## EXERCISE REQUIREMENTS
Echo the passage on virtual social work field placements word for word, everything from "The impact of" down to "Community Organizing tracks.".

## SELECTED EXCERPT
Another potential consideration is the blurring of professional and personal identities, which is as relevant for supervisors as it is for interns. Supervisors may notice that it feels more revealing to participate in videoconferencing or phone calls from their homes. With the virtual format, both interns and supervisors may have access to one another’s private life, which can challenge boundaries in the intern-supervisor relationship (Knapp and Slattery 2004). This is an opportunity for supervisors to reflect on the balance of this exposure and their role as experts who possess knowledge and authority.

In the future, the newest graduates from social work masters’ programs will likely have had less field experience due to the ongoing social distancing guidelines required to maintain public safety during this unprecedented public health crisis. This virtual program, combined with on-site training, will provide an increased opportunity for developing clinical skills and understanding professional responsibilities in the healthcare setting. The virtual model can also be helpful for onboarding new social work staff who may be working remotely, due to the pandemic and the shift to telehealth.

Using this model, interns reported a similar level of skill development as compared to their in-person experiences. Supervisors observed a comparable and, in some cases, enhanced level of clinical skill acquisition through role-play. Field placements that utilize a virtual approach might consider implementing an evaluative process to ensure that the program meets the educational objectives and is a satisfying and enriching experience for the interns. Evaluative methods for the interns might include non-graded assignments, such as process recordings, journal writing and/or reflection papers, midterm and final evaluations, feedback from supervisors and other interns from the cohort (Molina et al. 2018). Feedback on training content and the experience with field instructors and supervisors may be gathered from the interns through individual supervision, group supervision, and meetings with the educational coordinator. The efficacy of this virtual approach should continue to be evaluated and adjusted over time.

The impact of the pandemic, in all aspects of society, will be ongoing. As a result, educational programs for future social workers will need to prepare interns through virtual platforms for becoming part of the frontline workforce. It is recommended that training be provided in trauma work, ambiguous loss and complicated grief, suicide assessment, interpersonal violence and substance misuse, racial bias and disparities in healthcare, and the distress, moral injury and ethical challenges that impact healthcare workers. This enhanced social work training related to the pandemic is relevant for Clinical, Administrative, Policy, and Community Organizing tracks.

[Stored records]
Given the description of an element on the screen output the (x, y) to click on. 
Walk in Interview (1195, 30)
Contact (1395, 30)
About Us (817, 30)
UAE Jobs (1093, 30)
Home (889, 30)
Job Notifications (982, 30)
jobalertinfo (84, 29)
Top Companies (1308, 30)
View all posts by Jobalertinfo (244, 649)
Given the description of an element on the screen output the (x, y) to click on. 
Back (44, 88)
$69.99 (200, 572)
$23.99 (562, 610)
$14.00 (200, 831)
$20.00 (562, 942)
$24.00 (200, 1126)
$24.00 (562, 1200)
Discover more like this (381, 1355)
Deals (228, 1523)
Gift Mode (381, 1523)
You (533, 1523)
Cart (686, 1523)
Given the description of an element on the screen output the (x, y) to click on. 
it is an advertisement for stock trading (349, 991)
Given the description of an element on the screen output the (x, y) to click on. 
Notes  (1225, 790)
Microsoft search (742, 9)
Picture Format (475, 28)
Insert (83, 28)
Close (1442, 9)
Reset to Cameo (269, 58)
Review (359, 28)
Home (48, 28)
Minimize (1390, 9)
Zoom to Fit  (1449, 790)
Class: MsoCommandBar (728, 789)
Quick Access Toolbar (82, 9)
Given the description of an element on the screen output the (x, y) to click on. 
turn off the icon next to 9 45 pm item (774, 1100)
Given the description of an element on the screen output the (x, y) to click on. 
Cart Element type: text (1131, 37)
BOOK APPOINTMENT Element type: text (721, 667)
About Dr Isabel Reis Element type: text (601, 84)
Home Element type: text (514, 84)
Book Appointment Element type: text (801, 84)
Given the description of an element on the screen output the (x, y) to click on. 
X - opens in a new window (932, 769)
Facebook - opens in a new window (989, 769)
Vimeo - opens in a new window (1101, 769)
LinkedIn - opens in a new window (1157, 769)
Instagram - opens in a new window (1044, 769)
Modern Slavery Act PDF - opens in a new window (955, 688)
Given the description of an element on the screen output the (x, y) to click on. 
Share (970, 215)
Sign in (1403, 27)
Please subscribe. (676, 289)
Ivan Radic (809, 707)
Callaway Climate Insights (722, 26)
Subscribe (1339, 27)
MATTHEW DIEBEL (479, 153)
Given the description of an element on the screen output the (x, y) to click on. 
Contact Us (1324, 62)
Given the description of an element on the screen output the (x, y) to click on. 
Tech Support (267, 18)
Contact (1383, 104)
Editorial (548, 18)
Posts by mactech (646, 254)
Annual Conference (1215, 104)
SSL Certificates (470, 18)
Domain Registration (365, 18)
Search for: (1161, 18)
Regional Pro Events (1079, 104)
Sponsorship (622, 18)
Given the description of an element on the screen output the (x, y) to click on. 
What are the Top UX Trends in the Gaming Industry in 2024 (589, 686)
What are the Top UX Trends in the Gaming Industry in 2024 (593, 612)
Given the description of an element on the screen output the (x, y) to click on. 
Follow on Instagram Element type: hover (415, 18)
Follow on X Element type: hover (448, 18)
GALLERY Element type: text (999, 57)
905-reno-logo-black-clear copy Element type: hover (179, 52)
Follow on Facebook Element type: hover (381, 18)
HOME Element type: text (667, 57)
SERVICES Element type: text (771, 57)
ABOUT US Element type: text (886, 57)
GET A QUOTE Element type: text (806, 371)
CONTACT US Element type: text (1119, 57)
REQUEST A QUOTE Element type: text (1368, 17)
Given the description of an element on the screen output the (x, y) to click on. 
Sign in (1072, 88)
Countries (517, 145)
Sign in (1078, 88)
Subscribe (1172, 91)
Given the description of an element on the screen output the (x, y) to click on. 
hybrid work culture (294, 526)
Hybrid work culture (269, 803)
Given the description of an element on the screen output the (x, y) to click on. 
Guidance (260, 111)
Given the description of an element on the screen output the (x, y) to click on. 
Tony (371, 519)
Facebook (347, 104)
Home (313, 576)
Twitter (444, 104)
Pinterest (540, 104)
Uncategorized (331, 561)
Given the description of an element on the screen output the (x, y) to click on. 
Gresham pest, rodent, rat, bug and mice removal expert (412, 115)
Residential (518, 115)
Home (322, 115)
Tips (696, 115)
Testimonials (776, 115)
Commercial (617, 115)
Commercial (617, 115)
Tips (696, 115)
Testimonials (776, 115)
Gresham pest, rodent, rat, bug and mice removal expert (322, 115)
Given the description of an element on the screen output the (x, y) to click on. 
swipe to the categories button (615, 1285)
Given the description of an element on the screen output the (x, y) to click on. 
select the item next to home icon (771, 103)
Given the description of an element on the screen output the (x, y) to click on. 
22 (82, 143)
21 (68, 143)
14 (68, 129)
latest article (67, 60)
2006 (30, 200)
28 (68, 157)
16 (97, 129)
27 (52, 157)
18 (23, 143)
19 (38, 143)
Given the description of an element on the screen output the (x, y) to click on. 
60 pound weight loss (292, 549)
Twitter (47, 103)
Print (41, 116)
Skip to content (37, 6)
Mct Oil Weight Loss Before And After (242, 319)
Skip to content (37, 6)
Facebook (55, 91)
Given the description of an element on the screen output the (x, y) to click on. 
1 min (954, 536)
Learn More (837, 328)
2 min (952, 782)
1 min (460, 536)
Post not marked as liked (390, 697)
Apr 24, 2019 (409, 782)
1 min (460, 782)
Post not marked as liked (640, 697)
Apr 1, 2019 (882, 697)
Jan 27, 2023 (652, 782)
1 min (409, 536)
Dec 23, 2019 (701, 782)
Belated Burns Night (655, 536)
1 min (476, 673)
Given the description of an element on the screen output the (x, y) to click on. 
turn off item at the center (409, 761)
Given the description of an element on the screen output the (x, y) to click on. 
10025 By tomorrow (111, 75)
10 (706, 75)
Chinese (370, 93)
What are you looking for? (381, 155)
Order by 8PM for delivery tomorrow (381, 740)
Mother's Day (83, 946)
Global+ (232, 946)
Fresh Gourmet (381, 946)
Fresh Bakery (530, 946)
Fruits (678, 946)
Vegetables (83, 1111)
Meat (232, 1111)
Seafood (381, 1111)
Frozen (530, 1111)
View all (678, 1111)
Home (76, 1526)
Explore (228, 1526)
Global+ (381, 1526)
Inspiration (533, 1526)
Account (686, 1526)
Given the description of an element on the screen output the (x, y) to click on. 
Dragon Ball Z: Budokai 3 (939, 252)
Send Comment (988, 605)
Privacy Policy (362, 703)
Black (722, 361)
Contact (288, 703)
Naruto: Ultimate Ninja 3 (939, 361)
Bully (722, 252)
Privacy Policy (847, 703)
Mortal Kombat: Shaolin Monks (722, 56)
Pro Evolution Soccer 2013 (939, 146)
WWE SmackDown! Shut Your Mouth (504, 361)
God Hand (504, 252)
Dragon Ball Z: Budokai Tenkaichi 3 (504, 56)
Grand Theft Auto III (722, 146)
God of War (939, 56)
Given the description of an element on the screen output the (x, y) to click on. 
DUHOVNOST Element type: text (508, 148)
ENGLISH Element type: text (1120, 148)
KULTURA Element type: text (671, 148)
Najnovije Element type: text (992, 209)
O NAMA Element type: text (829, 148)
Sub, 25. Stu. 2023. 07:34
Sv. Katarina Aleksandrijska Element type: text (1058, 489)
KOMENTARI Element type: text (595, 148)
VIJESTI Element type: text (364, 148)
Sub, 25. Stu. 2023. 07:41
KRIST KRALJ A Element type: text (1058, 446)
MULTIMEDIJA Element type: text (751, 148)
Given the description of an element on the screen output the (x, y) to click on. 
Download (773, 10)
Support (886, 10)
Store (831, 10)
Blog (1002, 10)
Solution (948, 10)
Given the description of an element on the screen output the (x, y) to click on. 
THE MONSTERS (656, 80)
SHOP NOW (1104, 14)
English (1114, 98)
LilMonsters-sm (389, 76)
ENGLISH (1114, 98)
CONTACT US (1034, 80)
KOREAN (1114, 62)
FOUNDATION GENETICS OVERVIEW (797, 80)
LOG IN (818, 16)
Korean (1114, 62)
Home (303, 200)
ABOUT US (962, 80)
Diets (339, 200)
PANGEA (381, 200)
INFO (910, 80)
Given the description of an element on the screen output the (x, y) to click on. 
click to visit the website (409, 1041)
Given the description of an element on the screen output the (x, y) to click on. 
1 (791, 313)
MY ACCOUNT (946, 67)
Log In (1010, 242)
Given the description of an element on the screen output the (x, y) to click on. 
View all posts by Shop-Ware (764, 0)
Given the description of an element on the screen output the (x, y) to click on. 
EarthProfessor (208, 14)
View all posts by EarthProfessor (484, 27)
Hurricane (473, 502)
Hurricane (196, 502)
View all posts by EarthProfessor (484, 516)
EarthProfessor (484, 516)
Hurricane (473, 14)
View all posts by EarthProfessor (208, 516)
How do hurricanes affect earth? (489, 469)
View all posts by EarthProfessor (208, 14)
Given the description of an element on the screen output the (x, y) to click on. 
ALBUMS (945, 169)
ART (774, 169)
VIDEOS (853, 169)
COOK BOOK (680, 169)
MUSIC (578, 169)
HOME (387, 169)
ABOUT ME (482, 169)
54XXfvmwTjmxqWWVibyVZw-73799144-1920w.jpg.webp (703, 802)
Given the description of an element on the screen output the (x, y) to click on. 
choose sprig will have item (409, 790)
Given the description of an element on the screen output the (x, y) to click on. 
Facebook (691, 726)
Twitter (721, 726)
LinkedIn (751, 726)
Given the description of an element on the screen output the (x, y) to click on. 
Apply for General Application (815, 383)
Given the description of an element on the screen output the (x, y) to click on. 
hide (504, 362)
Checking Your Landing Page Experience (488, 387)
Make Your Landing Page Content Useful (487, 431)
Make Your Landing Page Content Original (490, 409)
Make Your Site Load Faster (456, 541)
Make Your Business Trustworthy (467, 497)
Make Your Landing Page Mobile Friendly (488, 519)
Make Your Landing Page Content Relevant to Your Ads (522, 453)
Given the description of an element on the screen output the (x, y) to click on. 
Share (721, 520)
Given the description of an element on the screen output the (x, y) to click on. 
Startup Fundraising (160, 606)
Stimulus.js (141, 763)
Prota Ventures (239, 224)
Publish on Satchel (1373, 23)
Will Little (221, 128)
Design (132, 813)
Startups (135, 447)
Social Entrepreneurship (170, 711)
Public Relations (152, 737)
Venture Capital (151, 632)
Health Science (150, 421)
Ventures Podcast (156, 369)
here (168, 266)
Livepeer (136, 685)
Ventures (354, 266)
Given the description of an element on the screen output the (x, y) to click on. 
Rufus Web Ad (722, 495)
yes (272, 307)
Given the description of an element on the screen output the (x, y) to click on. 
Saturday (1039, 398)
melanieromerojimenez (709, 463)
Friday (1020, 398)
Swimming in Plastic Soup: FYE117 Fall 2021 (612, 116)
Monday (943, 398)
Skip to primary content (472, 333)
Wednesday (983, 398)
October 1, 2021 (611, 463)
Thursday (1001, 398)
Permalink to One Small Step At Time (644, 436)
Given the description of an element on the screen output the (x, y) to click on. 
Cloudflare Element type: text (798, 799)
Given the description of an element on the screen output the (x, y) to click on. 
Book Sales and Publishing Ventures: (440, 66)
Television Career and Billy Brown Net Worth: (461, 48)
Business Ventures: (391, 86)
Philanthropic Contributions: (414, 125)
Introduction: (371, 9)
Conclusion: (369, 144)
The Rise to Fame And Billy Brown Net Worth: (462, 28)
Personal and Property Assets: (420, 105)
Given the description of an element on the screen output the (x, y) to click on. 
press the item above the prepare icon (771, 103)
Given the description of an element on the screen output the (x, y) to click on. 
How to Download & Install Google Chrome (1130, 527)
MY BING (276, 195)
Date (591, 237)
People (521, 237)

## RESULT OF THE EXERCISE
The impact of the pandemic, in all aspects of society, will be ongoing. As a result, educational programs for future social workers will need to prepare interns through virtual platforms for becoming part of the frontline workforce. It is recommended that training be provided in trauma work, ambiguous loss and complicated grief, suicide assessment, interpersonal violence and substance misuse, racial bias and disparities in healthcare, and the distress, moral injury and ethical challenges that impact healthcare workers. This enhanced social work training related to the pandemic is relevant for Clinical, Administrative, Policy, and Community Organizing tracks.